Then suddenly, Anthony bursts into dramatic recitation of Whitman’s poetry. “I too am not a bit tamed,” he shouts, “I sound my barbaric yawp over the roofs of the world.” It grabs Caroline’s attention, and she begins, slowly, to let Anthony in in small ways. They share waffle fries. She snaps his photo. Before she knows it, they’ve delved head-first into the project, and “Walter Whitman, National Badass” has swept her off her feet.

Anthony is starting to sweep her off her feet a bit as well, when he reveals a shocking story: he was playing basketball earlier that day, when one of the other players dropped dead in the middle of the court. It left him pretty shaken up, and unearthed lots of anxiety about death: How can someone just… stop being here? But Caroline can offer some comfort in that arena. She has to stare down death every day—or at least until an organ donor comes in. “You should be with someone,” she offers.

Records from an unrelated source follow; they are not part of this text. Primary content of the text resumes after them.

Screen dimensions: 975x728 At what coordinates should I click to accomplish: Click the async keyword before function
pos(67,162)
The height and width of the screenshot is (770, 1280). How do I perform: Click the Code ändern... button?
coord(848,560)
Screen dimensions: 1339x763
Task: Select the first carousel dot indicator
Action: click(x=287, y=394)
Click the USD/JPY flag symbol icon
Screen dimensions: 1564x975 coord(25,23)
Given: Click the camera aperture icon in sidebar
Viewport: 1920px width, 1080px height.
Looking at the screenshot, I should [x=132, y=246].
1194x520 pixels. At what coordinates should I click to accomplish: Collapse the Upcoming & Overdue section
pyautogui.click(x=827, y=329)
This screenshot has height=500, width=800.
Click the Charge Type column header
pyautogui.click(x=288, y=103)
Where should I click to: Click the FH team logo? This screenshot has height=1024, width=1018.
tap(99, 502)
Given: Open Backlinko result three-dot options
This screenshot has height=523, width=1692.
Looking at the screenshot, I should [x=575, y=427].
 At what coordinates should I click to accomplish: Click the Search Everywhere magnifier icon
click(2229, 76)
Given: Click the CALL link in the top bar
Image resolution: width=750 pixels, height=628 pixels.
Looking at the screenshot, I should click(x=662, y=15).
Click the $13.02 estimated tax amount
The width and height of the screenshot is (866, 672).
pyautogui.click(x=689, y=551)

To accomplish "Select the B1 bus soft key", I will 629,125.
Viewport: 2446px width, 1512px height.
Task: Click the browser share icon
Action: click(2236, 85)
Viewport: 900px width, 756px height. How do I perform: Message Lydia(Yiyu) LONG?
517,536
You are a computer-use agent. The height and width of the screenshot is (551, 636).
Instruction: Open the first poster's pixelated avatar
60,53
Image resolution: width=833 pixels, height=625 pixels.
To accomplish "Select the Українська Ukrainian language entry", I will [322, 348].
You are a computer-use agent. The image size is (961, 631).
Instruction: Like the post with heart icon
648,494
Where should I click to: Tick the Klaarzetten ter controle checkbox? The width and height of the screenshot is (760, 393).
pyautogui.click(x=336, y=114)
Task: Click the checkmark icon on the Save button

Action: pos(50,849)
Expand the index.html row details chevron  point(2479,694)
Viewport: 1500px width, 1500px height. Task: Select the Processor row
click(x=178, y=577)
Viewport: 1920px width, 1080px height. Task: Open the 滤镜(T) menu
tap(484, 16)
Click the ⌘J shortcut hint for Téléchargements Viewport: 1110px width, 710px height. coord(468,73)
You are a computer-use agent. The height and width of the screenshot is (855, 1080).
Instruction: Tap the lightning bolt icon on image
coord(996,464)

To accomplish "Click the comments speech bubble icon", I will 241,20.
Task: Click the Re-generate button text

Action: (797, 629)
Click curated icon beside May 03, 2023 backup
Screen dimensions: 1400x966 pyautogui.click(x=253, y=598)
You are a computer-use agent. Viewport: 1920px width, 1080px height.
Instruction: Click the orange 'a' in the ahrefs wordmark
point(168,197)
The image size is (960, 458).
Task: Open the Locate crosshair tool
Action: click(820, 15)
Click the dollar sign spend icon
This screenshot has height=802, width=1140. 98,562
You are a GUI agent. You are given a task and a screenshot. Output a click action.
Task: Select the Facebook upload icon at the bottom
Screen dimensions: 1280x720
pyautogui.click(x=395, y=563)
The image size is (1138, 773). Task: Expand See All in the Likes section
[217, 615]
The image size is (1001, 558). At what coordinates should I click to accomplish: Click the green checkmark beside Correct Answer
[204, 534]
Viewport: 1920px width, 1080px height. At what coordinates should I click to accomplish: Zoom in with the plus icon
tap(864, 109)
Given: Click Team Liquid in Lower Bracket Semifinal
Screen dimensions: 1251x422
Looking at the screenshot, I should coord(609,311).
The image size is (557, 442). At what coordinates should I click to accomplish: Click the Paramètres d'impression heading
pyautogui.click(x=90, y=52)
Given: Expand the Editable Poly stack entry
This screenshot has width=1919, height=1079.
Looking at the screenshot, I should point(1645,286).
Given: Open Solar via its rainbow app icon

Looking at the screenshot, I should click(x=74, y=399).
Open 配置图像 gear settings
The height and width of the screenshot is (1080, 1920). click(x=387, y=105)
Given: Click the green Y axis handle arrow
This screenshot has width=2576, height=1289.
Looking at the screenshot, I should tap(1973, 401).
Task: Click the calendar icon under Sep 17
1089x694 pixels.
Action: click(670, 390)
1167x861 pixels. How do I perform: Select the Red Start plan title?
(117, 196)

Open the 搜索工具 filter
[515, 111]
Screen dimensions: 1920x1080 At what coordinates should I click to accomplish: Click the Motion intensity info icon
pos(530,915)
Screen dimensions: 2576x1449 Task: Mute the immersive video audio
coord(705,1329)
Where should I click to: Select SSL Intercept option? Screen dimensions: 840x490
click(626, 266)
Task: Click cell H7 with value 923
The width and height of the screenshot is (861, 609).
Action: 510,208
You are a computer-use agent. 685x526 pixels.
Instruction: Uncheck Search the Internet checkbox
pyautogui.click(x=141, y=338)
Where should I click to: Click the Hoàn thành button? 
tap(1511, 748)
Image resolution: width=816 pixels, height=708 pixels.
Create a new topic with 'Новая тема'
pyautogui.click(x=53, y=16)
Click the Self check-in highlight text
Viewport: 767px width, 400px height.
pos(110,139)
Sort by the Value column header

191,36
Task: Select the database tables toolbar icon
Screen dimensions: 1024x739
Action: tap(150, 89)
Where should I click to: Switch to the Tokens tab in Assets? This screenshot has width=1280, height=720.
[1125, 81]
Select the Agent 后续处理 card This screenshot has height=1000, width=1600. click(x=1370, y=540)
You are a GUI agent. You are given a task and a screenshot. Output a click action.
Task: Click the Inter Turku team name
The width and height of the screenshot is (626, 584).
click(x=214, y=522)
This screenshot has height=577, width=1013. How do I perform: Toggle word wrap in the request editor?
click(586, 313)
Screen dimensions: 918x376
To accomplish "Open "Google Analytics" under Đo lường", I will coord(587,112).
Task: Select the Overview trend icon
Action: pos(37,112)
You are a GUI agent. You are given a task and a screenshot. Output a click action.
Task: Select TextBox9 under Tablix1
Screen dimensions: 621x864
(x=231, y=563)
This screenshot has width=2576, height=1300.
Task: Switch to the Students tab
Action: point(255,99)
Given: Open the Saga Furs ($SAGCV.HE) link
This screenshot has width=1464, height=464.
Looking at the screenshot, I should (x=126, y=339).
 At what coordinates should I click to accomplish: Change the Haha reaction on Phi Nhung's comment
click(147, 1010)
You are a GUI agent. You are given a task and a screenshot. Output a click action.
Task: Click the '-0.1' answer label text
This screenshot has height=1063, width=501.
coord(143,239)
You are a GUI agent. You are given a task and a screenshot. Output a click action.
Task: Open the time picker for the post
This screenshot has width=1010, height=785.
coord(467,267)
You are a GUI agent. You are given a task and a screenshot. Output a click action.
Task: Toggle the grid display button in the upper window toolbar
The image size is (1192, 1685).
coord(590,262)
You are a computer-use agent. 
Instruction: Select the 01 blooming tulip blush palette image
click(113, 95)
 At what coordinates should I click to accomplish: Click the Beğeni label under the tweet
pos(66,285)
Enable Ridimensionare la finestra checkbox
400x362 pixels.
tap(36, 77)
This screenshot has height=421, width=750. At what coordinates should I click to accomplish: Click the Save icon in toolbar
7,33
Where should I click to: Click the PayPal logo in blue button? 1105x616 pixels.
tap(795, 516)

“I am with someone,” he replies. And they open up to each other even more. He plays her a recording of his favorite music. She confesses her dreams of becoming a photographer. She rocks out to “Great Balls of Fire” and doesn’t even care that he’s watching. They connect in the deepest ways—when Caroline collapses in pain, sobbing, furious at her body and how it ruins her life at every turn. “I don’t wanna be on Team Caroline anymore,” she says.

“Well tag me in,” Anthony responds. Needing to finish their Whitman project, Anthony records Caroline’s part of the presentation: she gives an expert, heartfelt analysis of the poem’s use of pronouns—how the meanings of “I” and “You” shift, until “You is very much We.” Anthony is blown away. They’ve finally found each other. They kiss, and their whole world is changed.